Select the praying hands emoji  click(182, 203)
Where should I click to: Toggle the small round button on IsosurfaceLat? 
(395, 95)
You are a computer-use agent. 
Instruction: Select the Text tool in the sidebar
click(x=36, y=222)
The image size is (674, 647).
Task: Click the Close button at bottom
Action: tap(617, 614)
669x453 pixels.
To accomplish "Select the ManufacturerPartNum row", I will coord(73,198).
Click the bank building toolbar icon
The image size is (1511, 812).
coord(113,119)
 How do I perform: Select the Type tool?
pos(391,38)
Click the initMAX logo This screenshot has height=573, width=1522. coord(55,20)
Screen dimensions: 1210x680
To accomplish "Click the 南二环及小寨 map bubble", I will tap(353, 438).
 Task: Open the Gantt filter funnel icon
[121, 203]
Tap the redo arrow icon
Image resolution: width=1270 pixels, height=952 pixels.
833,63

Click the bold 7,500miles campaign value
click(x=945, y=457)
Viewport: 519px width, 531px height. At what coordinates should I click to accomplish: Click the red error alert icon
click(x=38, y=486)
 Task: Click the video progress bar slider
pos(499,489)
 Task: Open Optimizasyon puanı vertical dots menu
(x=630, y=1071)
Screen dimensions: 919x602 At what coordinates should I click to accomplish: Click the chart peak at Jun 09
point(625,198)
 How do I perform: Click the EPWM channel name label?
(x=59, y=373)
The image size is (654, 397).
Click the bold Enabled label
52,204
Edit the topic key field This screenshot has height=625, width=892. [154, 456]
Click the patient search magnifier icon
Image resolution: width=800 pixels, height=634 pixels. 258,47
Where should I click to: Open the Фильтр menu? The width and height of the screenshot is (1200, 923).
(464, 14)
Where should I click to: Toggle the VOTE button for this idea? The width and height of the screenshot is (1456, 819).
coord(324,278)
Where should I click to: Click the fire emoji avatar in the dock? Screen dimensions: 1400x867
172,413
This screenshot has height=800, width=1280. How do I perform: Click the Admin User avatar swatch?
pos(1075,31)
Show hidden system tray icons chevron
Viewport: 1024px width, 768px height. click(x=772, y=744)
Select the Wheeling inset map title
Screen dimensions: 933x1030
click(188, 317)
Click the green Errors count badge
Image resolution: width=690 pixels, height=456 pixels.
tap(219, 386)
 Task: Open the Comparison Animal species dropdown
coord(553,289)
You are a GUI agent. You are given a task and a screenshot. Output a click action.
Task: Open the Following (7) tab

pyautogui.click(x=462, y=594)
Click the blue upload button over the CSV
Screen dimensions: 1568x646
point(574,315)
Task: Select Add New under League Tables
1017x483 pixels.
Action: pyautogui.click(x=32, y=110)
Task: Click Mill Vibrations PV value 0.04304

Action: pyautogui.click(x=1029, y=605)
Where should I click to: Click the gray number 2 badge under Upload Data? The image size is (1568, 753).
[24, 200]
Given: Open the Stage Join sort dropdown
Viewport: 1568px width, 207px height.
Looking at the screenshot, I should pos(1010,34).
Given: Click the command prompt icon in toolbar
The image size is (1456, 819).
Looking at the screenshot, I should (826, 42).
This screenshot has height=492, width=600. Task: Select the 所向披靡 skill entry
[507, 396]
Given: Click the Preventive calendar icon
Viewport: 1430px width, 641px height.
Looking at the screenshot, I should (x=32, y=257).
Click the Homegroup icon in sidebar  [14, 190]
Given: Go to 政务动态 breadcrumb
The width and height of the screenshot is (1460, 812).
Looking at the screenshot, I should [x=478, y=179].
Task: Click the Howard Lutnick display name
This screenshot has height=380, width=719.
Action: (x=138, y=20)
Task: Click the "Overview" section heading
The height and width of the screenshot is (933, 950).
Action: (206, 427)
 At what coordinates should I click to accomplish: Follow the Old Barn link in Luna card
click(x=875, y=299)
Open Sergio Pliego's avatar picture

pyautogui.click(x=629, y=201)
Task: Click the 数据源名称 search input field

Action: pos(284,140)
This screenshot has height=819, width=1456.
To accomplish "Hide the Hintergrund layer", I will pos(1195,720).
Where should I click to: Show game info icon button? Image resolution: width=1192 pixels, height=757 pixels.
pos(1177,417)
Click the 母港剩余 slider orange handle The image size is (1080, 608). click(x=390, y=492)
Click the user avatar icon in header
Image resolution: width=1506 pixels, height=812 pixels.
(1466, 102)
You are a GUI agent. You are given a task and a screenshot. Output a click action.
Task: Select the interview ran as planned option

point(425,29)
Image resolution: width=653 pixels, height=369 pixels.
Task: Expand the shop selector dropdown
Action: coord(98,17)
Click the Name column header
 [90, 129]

Goal of the exercise:
Please reproduce, word for word, the stretch from the start of the entries through the line containing "click(x=38, y=486)", with both ends included.

The solution:
Select the praying hands emoji  click(182, 203)
Where should I click to: Toggle the small round button on IsosurfaceLat? 
(395, 95)
You are a computer-use agent. 
Instruction: Select the Text tool in the sidebar
click(x=36, y=222)
The image size is (674, 647).
Task: Click the Close button at bottom
Action: tap(617, 614)
669x453 pixels.
To accomplish "Select the ManufacturerPartNum row", I will coord(73,198).
Click the bank building toolbar icon
The image size is (1511, 812).
coord(113,119)
 How do I perform: Select the Type tool?
pos(391,38)
Click the initMAX logo This screenshot has height=573, width=1522. coord(55,20)
Screen dimensions: 1210x680
To accomplish "Click the 南二环及小寨 map bubble", I will tap(353, 438).
 Task: Open the Gantt filter funnel icon
[121, 203]
Tap the redo arrow icon
Image resolution: width=1270 pixels, height=952 pixels.
833,63

Click the bold 7,500miles campaign value
click(x=945, y=457)
Viewport: 519px width, 531px height. At what coordinates should I click to accomplish: Click the red error alert icon
click(x=38, y=486)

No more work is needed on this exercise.